17

Just after two o'clock on Wednesday afternoon, Lieutenant Rigoberto Gonzalez of the Monterey County Sheriff's Department- early forties, perfectly pressed uniform, carefully trimmed black mustache-met Pender in the alley next to the old jail, abandoned now except for the ground-floor cellblock in the east wing, and led him from the brightness of a sunny Salinas afternoon into the gloomy half-light of the jail. Directly ahead of them were sliding barred doors. Gonzalez turned right instead, and Pender followed him into a messy, crowded, claustrophobic little room that looked more like the office of an old-time two-pump country gas station than the command post for a metropolitan jail.

“You carrying?” asked Gonzalez, unholstering his own weapon, the sheriff's department standard-issue Glock. 40. Pender handed his SIG Sauer to Gonzalez, butt first; the deputy checked it out. “I thought you guys carry Glocks now.”

“I'm more comfortable with the SIG.”

“Not as much stopping power with a nine as with a forty.”

“The dual action is faster, though. I figure I can always shoot 'em twice.” Pender hadn't actually fired a shot in anger since his days as a Cortland County sheriff's deputy, but he remained range-qualified with both pistol and shotgun.

After locking up the guns and introducing Pender to Frank Twombley and Deena Knapp, the two deputies on duty, Gonzalez led Pender through the office-they were now on the other side of the sliding barred doors-then to the left, down a narrow corridor to the jail's old visiting room, bare save for a single metal bench suspended like a shelf from the back wall. The windows that had once separated the inmates from their loved ones were boarded up, the telephones gone, their torn wires sticking out from the wall at three-foot intervals.

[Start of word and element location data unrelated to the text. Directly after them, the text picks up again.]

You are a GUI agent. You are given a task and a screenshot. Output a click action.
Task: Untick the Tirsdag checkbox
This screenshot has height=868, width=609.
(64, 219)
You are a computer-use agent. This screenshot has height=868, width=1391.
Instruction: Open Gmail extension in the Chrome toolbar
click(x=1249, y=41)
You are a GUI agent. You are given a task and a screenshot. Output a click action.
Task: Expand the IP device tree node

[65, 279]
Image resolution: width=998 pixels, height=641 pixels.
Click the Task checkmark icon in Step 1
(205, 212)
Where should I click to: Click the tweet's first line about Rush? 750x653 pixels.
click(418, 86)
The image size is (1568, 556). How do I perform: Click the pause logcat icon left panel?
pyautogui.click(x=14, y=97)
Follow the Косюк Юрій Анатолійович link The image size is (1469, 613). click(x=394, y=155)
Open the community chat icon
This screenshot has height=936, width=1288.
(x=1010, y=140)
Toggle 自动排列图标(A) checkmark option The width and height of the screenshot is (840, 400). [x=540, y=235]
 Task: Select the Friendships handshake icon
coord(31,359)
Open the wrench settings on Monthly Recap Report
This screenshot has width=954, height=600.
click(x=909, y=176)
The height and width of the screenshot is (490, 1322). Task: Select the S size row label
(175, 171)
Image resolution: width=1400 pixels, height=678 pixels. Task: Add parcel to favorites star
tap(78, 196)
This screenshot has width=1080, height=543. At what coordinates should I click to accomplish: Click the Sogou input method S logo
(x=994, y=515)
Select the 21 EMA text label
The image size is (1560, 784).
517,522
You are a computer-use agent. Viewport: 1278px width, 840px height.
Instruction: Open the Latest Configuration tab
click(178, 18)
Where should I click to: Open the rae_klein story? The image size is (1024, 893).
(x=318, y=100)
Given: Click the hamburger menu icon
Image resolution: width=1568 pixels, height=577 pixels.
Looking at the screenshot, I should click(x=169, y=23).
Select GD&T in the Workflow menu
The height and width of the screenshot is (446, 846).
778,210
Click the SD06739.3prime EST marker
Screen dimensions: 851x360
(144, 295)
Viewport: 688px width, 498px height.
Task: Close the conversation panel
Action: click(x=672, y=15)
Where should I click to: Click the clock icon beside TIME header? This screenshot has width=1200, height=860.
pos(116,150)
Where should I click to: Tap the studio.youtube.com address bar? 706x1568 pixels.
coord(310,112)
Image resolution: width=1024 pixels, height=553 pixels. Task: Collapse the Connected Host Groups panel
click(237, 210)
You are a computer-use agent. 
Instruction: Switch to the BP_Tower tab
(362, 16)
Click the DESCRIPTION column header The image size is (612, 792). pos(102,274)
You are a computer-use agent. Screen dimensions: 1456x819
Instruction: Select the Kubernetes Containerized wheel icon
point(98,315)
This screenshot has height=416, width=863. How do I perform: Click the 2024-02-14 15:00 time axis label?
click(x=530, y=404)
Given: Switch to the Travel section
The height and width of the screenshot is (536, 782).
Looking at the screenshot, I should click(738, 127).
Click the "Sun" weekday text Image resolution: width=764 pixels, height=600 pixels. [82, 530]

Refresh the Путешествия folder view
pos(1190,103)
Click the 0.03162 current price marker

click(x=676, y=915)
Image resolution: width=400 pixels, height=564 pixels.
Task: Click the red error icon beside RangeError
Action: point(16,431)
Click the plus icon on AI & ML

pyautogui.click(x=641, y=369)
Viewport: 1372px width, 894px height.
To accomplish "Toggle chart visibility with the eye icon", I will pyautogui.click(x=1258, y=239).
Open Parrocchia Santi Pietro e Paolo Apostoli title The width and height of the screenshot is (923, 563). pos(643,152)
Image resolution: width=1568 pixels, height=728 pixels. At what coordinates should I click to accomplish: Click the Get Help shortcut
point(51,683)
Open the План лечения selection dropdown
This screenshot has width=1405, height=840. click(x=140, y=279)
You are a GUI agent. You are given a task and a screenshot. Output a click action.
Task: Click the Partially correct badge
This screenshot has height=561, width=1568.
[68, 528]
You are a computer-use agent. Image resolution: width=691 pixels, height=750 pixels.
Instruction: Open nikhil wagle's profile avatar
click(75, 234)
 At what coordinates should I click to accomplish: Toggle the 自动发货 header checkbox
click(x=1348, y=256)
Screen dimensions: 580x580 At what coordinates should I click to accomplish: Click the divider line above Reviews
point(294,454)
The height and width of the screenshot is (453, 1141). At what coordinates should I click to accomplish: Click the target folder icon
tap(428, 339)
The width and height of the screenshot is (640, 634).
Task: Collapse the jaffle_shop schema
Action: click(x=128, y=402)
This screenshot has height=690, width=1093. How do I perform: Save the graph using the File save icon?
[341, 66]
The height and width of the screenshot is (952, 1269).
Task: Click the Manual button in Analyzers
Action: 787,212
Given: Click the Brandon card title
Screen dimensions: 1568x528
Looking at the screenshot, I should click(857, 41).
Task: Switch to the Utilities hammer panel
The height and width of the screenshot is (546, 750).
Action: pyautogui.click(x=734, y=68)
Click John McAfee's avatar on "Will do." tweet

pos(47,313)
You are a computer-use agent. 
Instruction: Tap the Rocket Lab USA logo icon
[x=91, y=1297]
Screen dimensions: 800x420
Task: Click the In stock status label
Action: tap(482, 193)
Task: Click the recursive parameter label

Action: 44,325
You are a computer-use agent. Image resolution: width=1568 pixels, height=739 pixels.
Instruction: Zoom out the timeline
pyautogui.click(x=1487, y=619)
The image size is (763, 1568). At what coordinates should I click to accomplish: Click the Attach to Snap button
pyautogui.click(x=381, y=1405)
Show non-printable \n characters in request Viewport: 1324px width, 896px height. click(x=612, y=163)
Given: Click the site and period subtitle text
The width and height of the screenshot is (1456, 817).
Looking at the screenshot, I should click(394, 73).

“You can change in here.” Gonzalez handed Pender a paper bag containing an orange jumpsuit, a gray T-shirt, white socks, and rubber sandals.

Pender asked Gonzalez if there was any significance to the variety of jumpsuit colors he'd seen the inmates wearing.

“Orange is for your violent felons, red for nonviolent felons, green for misdemeanors.”

“So I'm a violent felon?”

“You'd have to be, for us to put you in with the Ripper. We keep the prisoners strictly segregated in the holding cells.”

“You call him the Ripper?” asked Pender, unfolding the jumpsuit and checking it for size. XXL-close enough.

“Did you see what he did to that girl?”

“Unfortunately, yes-I saw the autopsy photos.”

Gonzalez left Pender in the visiting room, returning a few minutes later with a full set of handcuffs, leg irons, chains, and a padlocking belt to pull the ensemble together. When he finished securing Pender, he stepped back and nodded approvingly. Bald, scowling, immense, the FBI man might have been the enforcer for a gang of over-the-hill outlaw bikers.

“Agent Pender, you could give mean a bad name. What do you want to be in for?”

“What do I look like I'd be in for?”

Gonzalez narrowed his eyes, gave Pender an exaggerated onceover. “How about rape? No offense.”

“None taken. But with a face like mine, who'd ever believe I had trouble getting any?”

The deputy grinned. “With a face like yours,” he said, “we should probably make it serial rape.”

The holding cells were at the opposite end of the corridor. Gonzalez opened the metal cabinet containing the door control panel beside the entrance to the cell block. Inside the cabinet were four vertically sliding knobs above a solid steel wheel eighteen inches in diameter. All four knobs were down in the red, or closed, position; Gonzalez raised the fourth until it showed yellow, then cranked the big wheel clockwise.

Ready? mouthed Gonzalez.

Pender nodded.

“Then let's go, pendejo!”

Gonzalez stepped behind Pender and shoved him through the portal into the darkness. Pender stumbled forward down the dim corridor. A high windowless wall loomed to his left. To the right, his peripheral vision picked up dozens of shadowy figures stirring restlessly behind floor-to-ceiling bars, visible only in silhouette and motion, like nocturnal animals in the zoo when the infrareds are turned off. Then, before Pender's eyes had a chance to become accustomed to the tenebrous light, Gonzalez slid the last door open, shoved Pender inside, and he was one of them.